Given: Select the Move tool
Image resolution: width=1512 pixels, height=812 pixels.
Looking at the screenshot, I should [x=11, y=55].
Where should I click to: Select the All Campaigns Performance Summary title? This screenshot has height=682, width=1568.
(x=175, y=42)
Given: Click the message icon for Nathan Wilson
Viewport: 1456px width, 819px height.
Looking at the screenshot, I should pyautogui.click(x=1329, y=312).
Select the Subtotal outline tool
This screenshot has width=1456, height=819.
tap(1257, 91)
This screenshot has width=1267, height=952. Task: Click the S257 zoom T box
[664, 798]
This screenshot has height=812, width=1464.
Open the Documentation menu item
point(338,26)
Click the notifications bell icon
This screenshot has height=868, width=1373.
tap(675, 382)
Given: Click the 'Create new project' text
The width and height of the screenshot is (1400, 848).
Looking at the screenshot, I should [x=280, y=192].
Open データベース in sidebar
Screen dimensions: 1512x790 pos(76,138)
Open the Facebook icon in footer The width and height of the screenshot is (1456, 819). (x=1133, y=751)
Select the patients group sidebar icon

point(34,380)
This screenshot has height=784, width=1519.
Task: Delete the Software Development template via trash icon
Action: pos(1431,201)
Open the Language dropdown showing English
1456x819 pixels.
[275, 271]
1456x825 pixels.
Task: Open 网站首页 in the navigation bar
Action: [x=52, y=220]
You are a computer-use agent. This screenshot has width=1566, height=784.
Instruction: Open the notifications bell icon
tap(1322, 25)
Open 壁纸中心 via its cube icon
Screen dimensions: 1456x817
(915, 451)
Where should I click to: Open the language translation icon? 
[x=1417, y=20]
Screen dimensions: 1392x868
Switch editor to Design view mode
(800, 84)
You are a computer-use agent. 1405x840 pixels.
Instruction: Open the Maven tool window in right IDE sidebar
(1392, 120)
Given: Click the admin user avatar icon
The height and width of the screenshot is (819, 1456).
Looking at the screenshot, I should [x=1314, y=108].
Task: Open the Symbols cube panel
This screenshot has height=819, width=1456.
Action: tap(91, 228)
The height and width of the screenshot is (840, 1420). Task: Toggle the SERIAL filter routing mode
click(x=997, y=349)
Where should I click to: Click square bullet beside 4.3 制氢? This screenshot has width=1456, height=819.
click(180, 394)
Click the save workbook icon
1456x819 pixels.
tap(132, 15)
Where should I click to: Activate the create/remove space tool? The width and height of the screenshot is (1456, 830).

§ **EXERCISE DETAILS**:
Scan the listing above for the word "computer" and copy every line that holds it.

§ **RESPONSE BOX**:
You are a computer-use agent. This screenshot has width=1566, height=784.
You are a computer-use agent. 1405x840 pixels.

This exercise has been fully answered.